GIVEN INFORMATION:
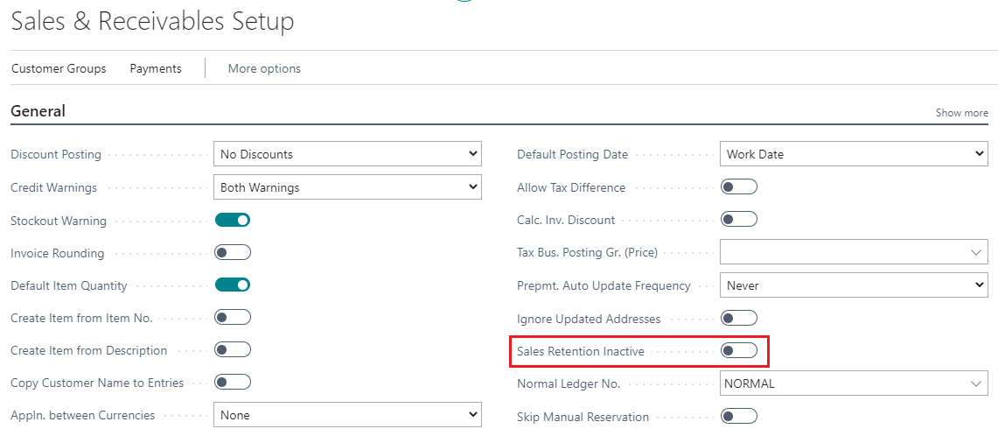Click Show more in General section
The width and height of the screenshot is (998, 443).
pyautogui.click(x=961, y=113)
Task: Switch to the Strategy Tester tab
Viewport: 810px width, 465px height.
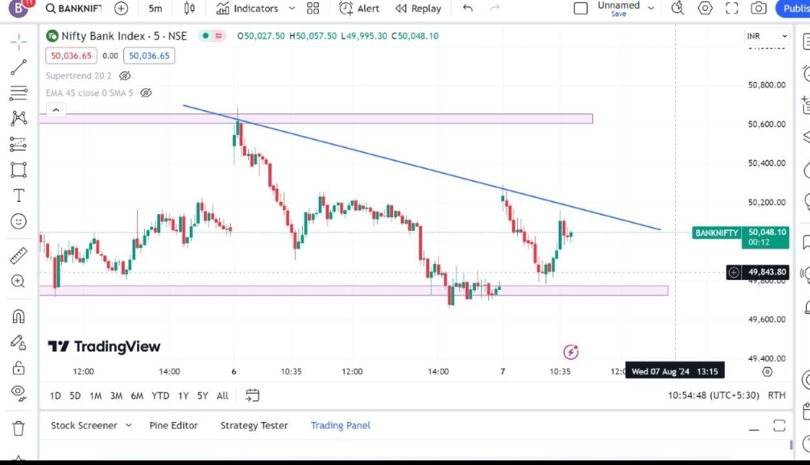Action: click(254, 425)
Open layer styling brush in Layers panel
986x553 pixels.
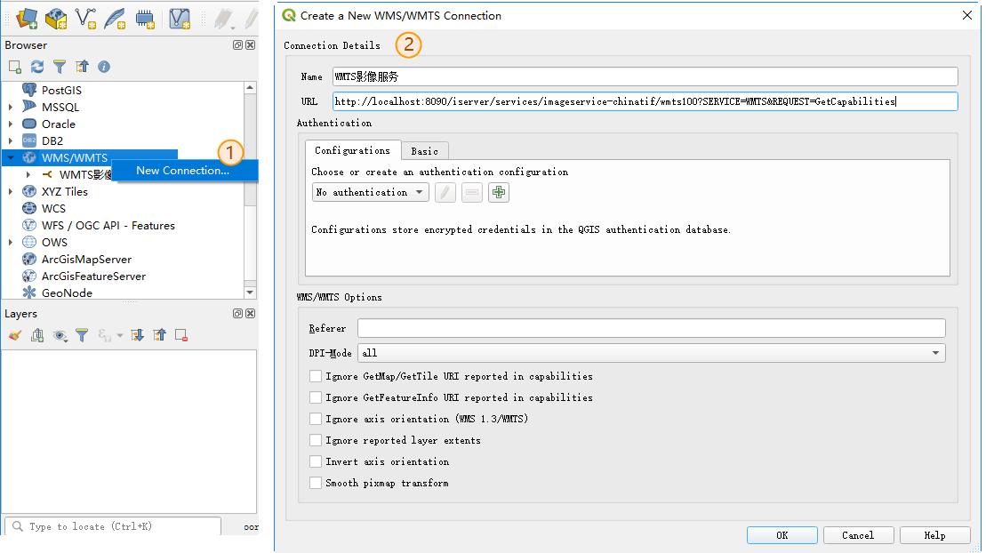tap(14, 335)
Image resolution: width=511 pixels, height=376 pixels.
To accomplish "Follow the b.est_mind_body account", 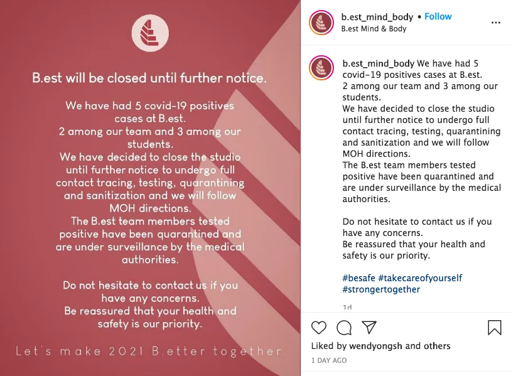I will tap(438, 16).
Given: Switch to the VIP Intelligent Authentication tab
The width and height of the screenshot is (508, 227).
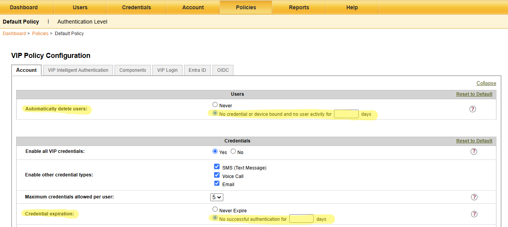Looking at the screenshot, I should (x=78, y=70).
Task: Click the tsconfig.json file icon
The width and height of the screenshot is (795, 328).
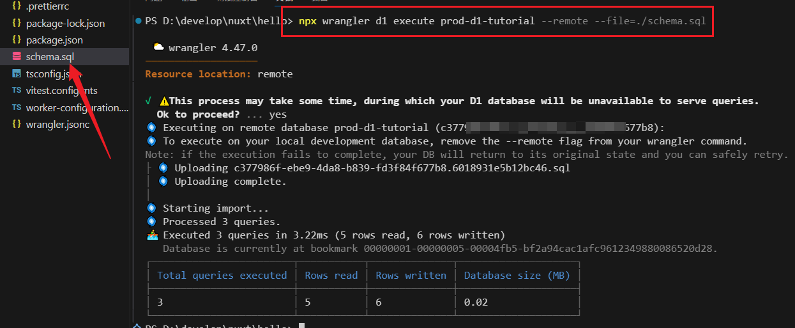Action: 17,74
--
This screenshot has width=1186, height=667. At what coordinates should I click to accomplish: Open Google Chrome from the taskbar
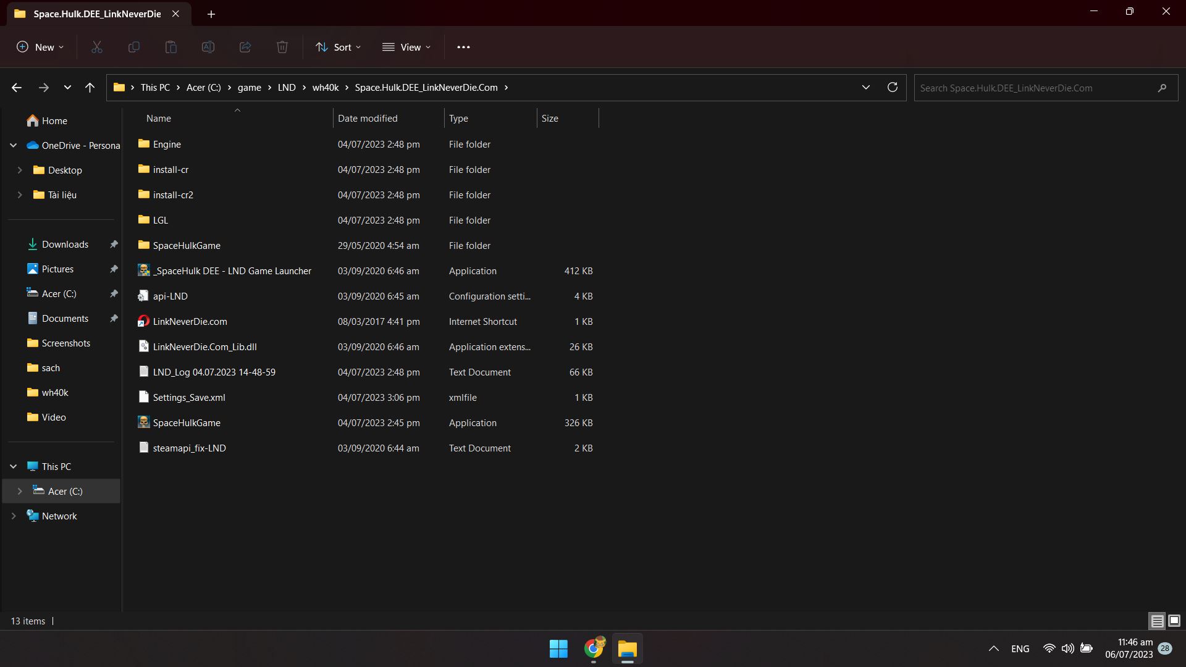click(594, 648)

CHALLENGE:
Format everything in the data from the line containing "Given: Switch to" down to the line containing "Action: 17,74" as a Markdown table with the columns Row and Line, giving each line a row number and skipping blank lines. Omit the pictures.

OUTPUT BELOW:
| Row | Line |
|---|---|
| 1 | Given: Switch to the VIP Intelligent Authentication tab |
| 2 | The width and height of the screenshot is (508, 227). |
| 3 | Looking at the screenshot, I should (x=78, y=70). |
| 4 | Task: Click the tsconfig.json file icon |
| 5 | The width and height of the screenshot is (795, 328). |
| 6 | Action: 17,74 |